Central Cee singles chronology
| "Wave" (2024) | "Did It First" (2024) | "Gen Z Luv" (2024) |

Music video
- "Did It First" on YouTube

= Did It First =

2024 single by Ice Spice and Central Cee

"Did It First" is a song by American rapper Ice Spice and British rapper Central Cee, released on July 11, 2024, as the fourth single from the former's debut studio album Y2K!. It was produced by RiotUSA, Lily Kaplan and Nico Baran. It is a Jersey club song that has strong drill elements.

==Background==
The rappers teased the song in the week before it was released, with Ice Spice posting a clip of her twerking against a fireworks backdrop. It led to the song going viral on the video-sharing app TikTok, in which it amassed over 42 million views and was used in over 10,500 videos prior to being released.

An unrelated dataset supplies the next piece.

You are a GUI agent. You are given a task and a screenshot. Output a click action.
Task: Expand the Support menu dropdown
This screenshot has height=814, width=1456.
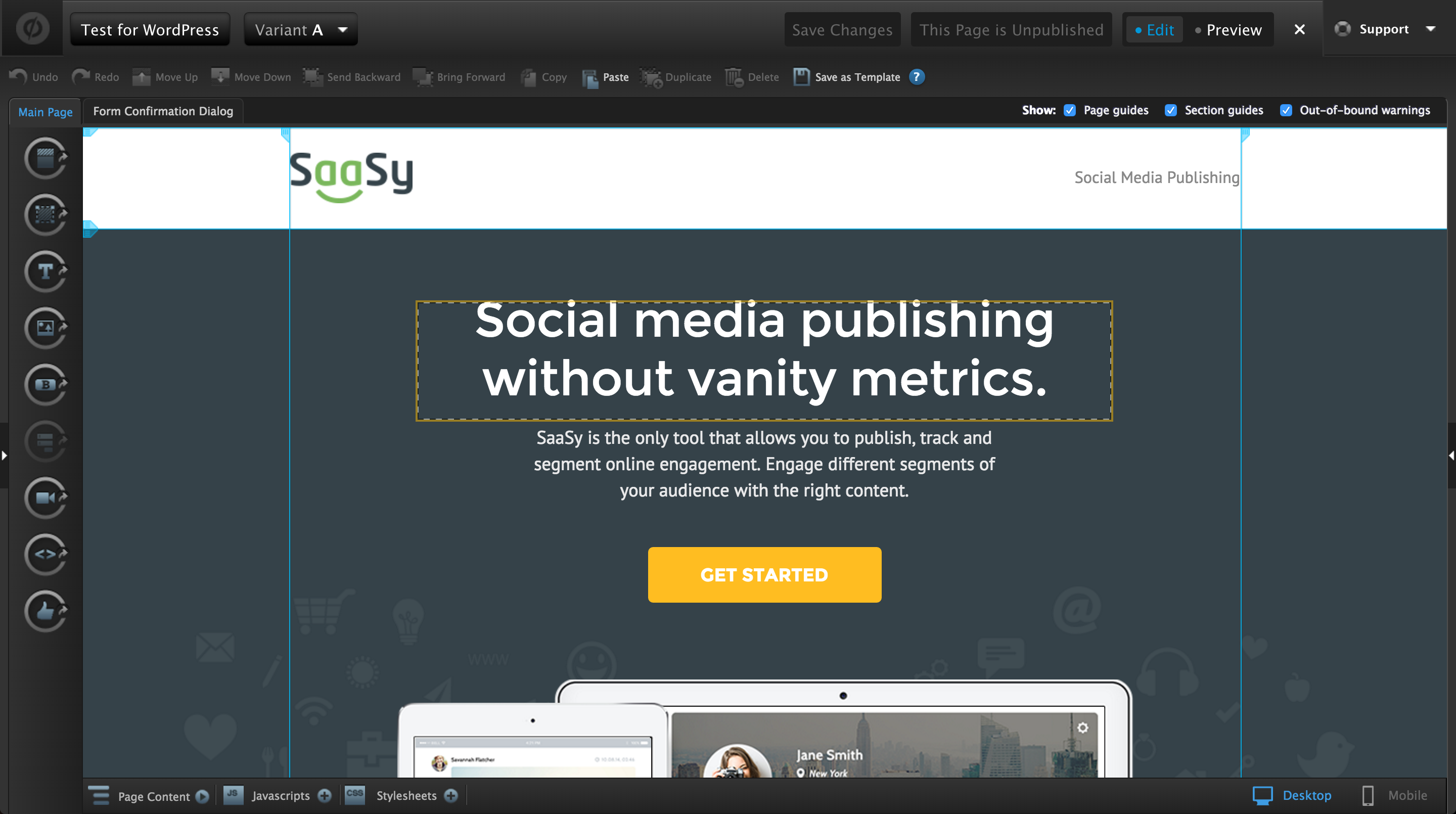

==Composition and lyrics==
The production contains a drill and Jersey club-inspired beat with a propulsive rhythm, stuttering drums and looping vocal sample. Ice Spice raps about retaliating against an ex-partner for cheating on her by doing the same to them; she declares in the chorus, "If he's cheatin', I'm doin' him worse / No Uno, I hit the reverse / I ain't trippin', the grip in my purse / I don't care 'cause he did it first". Central Cee raps from the man's perspective in his verse, in which he details attempting to conceal his infidelity but admitting that "If I went court for all the times I got caught / I'd have about 16 felons" and "I clearly ain't learn my lesson".

==Critical reception==
Elias Andrews of HotNewHipHop wrote, "'Did It First' sounds like a pop-ified version of aughts hyperdub. It sounds pretentious to describe on these terms, sure, but there's something undeniably retro about the song that plays to its benefit. Yes, Ice Spice is using the Ice Spice flow, and unsurprisingly, it sounds good. She's trash talking her haters, and describing the ways in which she's going to disrespect them. Spice then passes the mantle off to Central Cee, who manages to ride the beat in a complimentary yet distinct manner. Cee is blowing up stateside, so linking up with him was a cagey decision. That's not to say the results are fun. These two have chemistry, as evidenced by Y2K-drenched music video."

==Music video==
An official music video was directed by Edgar Esteves and Nikita Vilchinski and premiered alongside the single. It shows Spice dancing in front of a corner store and twerking while lying on her pillow-filled bed, as well as scenes of her and Central Cee at a house party in the latter's hometown of London and a 2000s-era desktop computer with message windows. The two also lay together in the bed. The visual features an appearance of Sol de Janeiro's Cheirosa 68 Perfume Mist.

== Track listing ==
- Streaming/digital download
1. "Did It First" (explicit) – 1:58
2. "Did It First" (sped up) – 1:48
3. "Did It First" (slowed down) – 2:12
4. "Did It First" (instrumental) – 1:58
5. "Did It First" (acapella) – 1:58
6. "Did It First" (clean) – 1:58

==Charts==

===Weekly charts===

Weekly chart performance for "Did It First"
| Chart (2024) | Peak position |
|---|---|
| Australia (ARIA) | 22 |
| Australia Hip Hop/R&B (ARIA) | 4 |
| Austria (Ö3 Austria Top 40) | 54 |
| Canada Hot 100 (Billboard) | 37 |
| Czech Republic Singles Digital (ČNS IFPI) | 77 |
| France (SNEP) | 169 |
| Germany (GfK) | 87 |
| Global 200 (Billboard) | 30 |
| Ireland (IRMA) | 20 |
| Lithuania (AGATA) | 18 |
| Netherlands (Single Top 100) | 75 |
| New Zealand (Recorded Music NZ) | 16 |
| Poland (Polish Streaming Top 100) | 52 |
| Slovakia Singles Digital (ČNS IFPI) | 55 |
| Sweden Heatseeker (Sverigetopplistan) | 20 |
| Switzerland (Schweizer Hitparade) | 43 |
| UK Singles (Official Charts) | 15 |
| UK Hip Hop/R&B (Official Charts) | 5 |
| US Billboard Hot 100 | 51 |
| US Hot R&B/Hip-Hop Songs (Billboard) | 10 |
| US Rhythmic Airplay (Billboard) | 30 |

===Year-end charts===

2024 year-end chart performance for "Did It First"
| Chart (2024) | Position |
|---|---|
| US Hot R&B/Hip-Hop Songs (Billboard) | 88 |

==Certifications==

Certifications for "Did It First"
| Region | Certification | Certified units/sales |
| Brazil (Pro-Música Brasil) | Platinum | 40,000^{‡} |
| New Zealand (RMNZ) | Gold | 15,000^{‡} |
| Poland (ZPAV) | Gold | 25,000^{‡} |
| United Kingdom (BPI) | Silver | 200,000^{‡} |
^{‡} Sales+streaming figures based on certification alone.